Gaoussou Touré dévoile sa feuille de route pour une médiation plus accessible et efficace

Listen to this article

Nommé le 10 mars 2026 par le Président de la République, Gaoussou Touré a officiellement marqué le début de son mandat à la tête du Médiateur de la République, lors d’une conférence de presse tenue le 30 avril 2026. Une rencontre destinée à repositionner l’institution, encore méconnue du grand public, et à en présenter les nouvelles orientations.

Une institution recentrée sur les citoyens

Dès l’ouverture, le Médiateur a insisté sur la nécessité de rapprocher l’institution des populations. « Il s’agit de renforcer la visibilité de notre action et d’améliorer la qualité des services rendus », a-t-il déclaré.

Créée par la Constitution, l’institution a pour mission de régler, par voie de médiation, les différends entre l’administration et les usagers, mais aussi les conflits communautaires, notamment liés au foncier ou à la chefferie traditionnelle. Elle intervient également en faveur de la cohésion sociale et de la protection des personnes vulnérables.

Quatre priorités stratégiques

Le nouveau Médiateur entend structurer son action autour de quatre axes :
la communication de masse pour mieux faire connaître l’institution ;
la proximité territoriale ;
la digitalisation des services ;
le renforcement des partenariats.
« Le Médiateur doit être accessible à tous, sur l’ensemble du territoire », a insisté Gaoussou Touré, évoquant une exigence de célérité et d’efficacité dans le traitement des requêtes.

Officiels

Une saisine simplifiée et gratuite

Grande innovation annoncée : la simplification des modes de saisine. À compter du 2 mai 2026, les citoyens pourront saisir l’institution par téléphone, mobile, WhatsApp, courrier ou en ligne.
« Nous voulons éviter aux usagers de longs déplacements. Tout sera fait pour faciliter l’accès au Médiateur, gratuitement », a précisé le Médiateur, qui promet également des délais de traitement plus courts grâce au renforcement des équipes.
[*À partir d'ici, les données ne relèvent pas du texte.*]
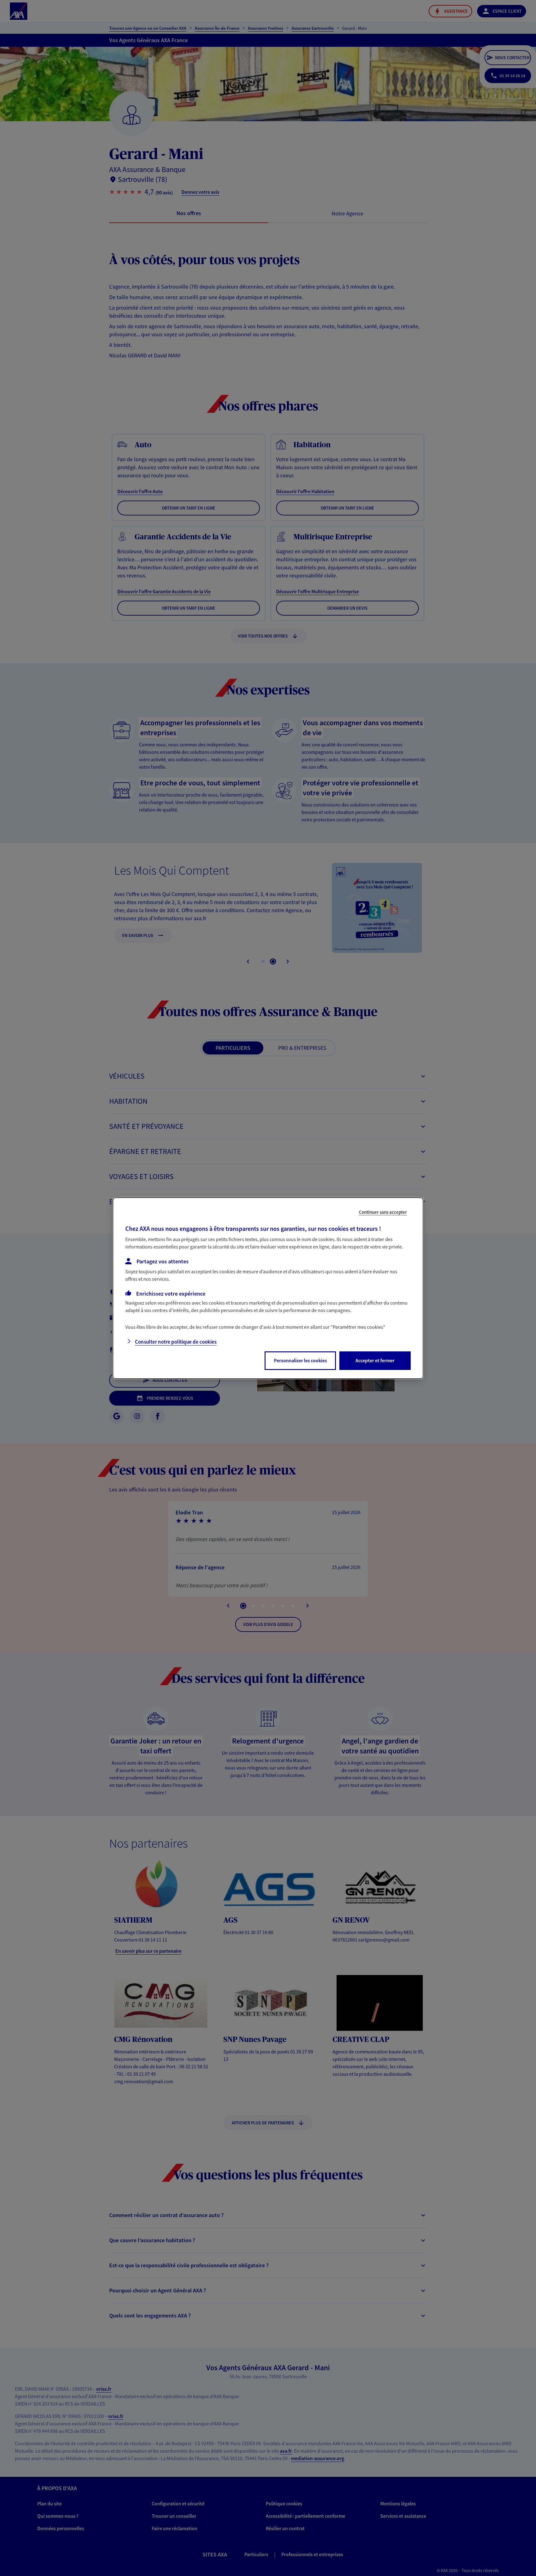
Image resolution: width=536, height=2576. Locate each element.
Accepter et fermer (375, 1360)
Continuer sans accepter (383, 1212)
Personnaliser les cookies (300, 1360)
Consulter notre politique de (176, 1341)
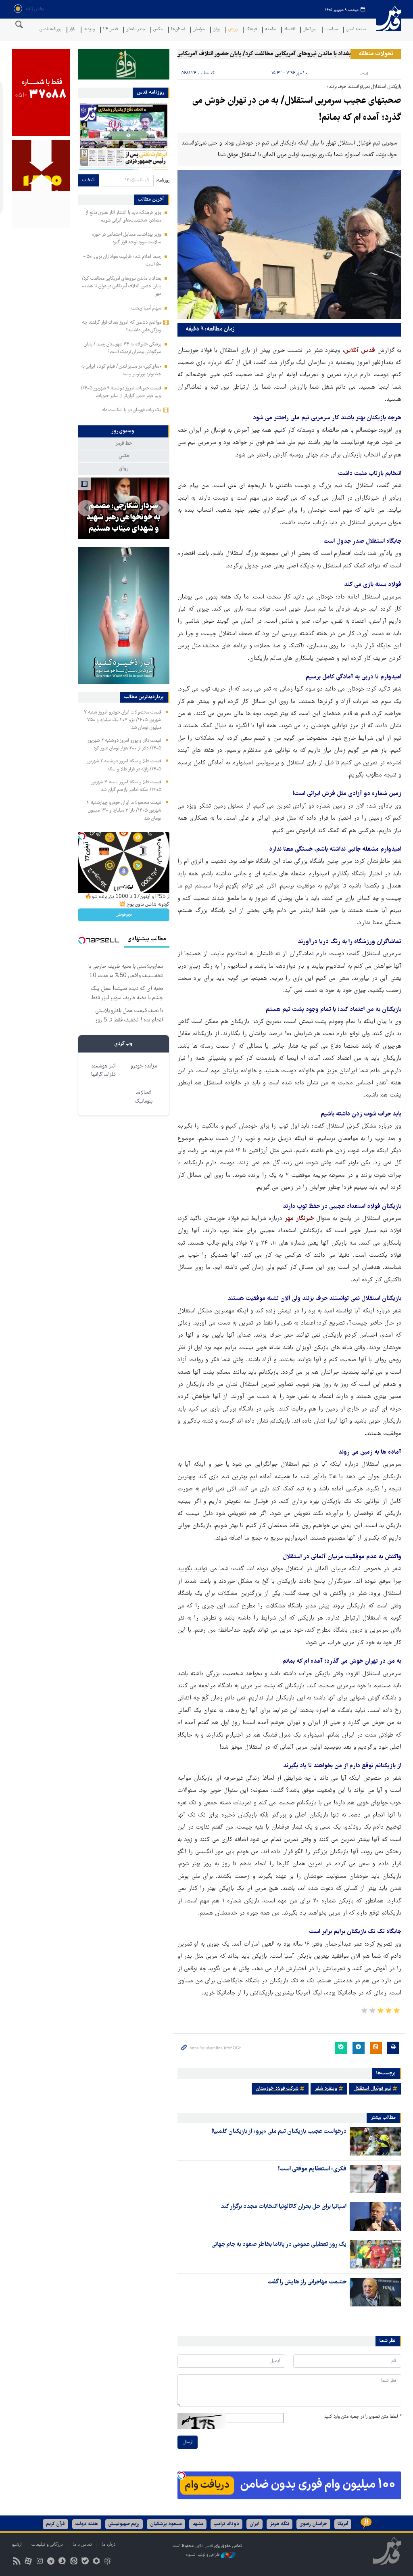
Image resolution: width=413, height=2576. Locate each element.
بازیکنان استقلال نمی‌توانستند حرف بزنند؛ (364, 87)
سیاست (331, 30)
Un rôle clé dans la cohésion sociale

Le Secrétaire général, Koné Tanguy, a rappelé que l’institution traite aussi bien les litiges administratifs (pensions, carrières, prestations) que les conflits communautaires. Ces derniers font l’objet de médiations de terrain visant à apaiser les tensions et à construire des solutions durables.
L’institution peut également s’auto-saisir et émettre des recommandations aux administrations concernées, dans une logique de régulation et d’équité.

Une campagne nationale de communication en préparation

Cette conférence marque le point de départ d’une vaste campagne de communication à travers les médias et les réseaux sociaux. Objectif : faire du Médiateur « un recours naturel » pour les citoyens confrontés à des injustices administratives.

« Notre ambition est de bâtir une institution pleinement reconnue, au service des droits des citoyens et de la paix sociale », a conclu Gaoussou Touré, appelant les médias à accompagner cette dynamique.